The third argument is based upon a distinction which Grosseteste makes in his understanding of justice and sanctification. Put simply, he argues that the human race, even apart from the fall, is in need of the Incarnation for the sake of sanctification (though not justice). For only in the God-man can the human race be sanctified and lifted up as children of the most high God. In this, Grosseteste does not believe being sanctified is the same as being justified.
The fourth argument arises from Grosseteste’s reading of Ephesians 1:22 and 5:23. According to these passages Christ is meant to be head of the Church apart from any act of sin on humanity’s part. That such a holy institution as the Church should be dependent on the sin of the human race makes no sense to Grosseteste for this very reason. Thus, he concludes that the Incarnation was always intended because Christ was predestined to a nuptial relationship with the Church. “Before he fell, Adam prophesied the marriage of Christ and the Church. . .”

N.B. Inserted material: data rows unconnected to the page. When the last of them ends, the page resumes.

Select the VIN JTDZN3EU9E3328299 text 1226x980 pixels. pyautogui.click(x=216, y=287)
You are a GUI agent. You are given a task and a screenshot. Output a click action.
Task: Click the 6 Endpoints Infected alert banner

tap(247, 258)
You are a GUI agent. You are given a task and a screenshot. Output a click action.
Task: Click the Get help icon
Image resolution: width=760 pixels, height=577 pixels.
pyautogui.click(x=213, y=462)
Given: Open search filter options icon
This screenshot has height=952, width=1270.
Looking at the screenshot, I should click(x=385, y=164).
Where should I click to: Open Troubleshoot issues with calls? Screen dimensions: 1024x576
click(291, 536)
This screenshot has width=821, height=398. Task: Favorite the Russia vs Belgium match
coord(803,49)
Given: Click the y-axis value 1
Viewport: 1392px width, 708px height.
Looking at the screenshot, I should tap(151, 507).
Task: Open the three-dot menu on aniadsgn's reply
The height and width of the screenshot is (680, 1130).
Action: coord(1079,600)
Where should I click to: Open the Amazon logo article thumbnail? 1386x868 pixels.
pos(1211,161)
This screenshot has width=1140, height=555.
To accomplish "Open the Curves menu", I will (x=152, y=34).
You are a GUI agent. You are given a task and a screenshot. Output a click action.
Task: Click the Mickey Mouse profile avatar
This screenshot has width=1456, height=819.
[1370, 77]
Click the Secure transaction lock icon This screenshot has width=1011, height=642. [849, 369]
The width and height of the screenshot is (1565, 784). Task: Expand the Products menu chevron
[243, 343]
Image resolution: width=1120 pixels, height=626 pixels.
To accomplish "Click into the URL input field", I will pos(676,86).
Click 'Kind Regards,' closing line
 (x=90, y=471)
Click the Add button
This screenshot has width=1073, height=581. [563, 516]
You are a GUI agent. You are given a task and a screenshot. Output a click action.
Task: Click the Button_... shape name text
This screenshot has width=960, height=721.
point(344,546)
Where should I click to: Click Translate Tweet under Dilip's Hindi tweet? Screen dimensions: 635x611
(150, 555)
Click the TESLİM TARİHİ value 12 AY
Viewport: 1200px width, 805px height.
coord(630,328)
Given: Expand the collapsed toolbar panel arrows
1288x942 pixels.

In many ways, the fifth and final explanation brings us to the heart of Grosseteste’s theology and what is characteristic of the Franciscan mindset. The argument is based upon the understanding of the universe as a unified creation, with Christ (the Incarnate God) as the unifying principle. Such a principle could not be accomplished in man alone (apart from his union with the Word of God). The unifying principle, according to Grosseteste, must be more worthy than all other creatures, and thus it can only be the God-man. As Horan describes it, “The Incarnation was necessary to unify all parts of creation and to complete the capacity for fulfillment God intended for the universe
Despite his hesitancy to enter into the area of speculative thought, Grosseteste’s use of Pseudo-Dionysius to support a christocentric view of creation breaks new ground in the development of the Church’s understanding of the primacy of Christ. Ginther argues, “The question [the hypothetical] had been posed before, but Grosseteste is the first to address the problem with such intensity that it created a new topic for scholastic theologians to examine for the rest of the century.” Because his arguments in favor of Rupert’s thesis were speculative and theological, Grosseteste influenced a list of other theologians including Alexander of Hales, St. Bonaventure, and Bl. John Duns Scotus, all of whom express very similar christocentric theological systems. These men, specifically the latter two, will become the great thinkers of the Middle Ages who will provide the most profound developments in our understanding of Christ’s primacy.